Date of Award

8-9-2014

Document Type

Open Access Dissertation

Department

School of Journalism and Mass Communications

First Advisor

August E. Grant

Abstract

The potential criminalization of deceptive advertising implicates the adequacy of regulatory oversight by the Federal Trade Commission (FTC) and the proper balance between the free flow of information and the Government’s role in consumer protection. Is there a need for, and room for, both FTC and Department of Justice (DOJ) oversight on the deceptive advertising front? These issues have ramifications for the courts, who bear the burden of adjudicating challenged applications of that policy, and also for the orderly functioning of government, which must accommodate the convergence of competing interests and divisions of authority.
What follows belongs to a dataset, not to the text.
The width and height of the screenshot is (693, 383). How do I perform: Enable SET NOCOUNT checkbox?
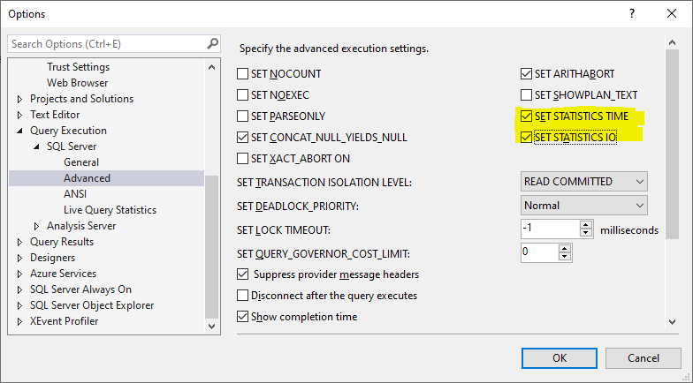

Many fraudulent schemes are perpetuated without the use of advertising, but fraudsters frequently incorporate advertising, most often as a lure. To date, advertising has directly intersected with federal fraud statutes most often not because the advertising was regarded as the fraud, but because of its utility as a lure and a jurisdictional hook to bring conduct within prosecutorial reach. Exceptions exist, however, in which advertising appears to have been regarded as the fraud, rather than an instrumentality of a fraud.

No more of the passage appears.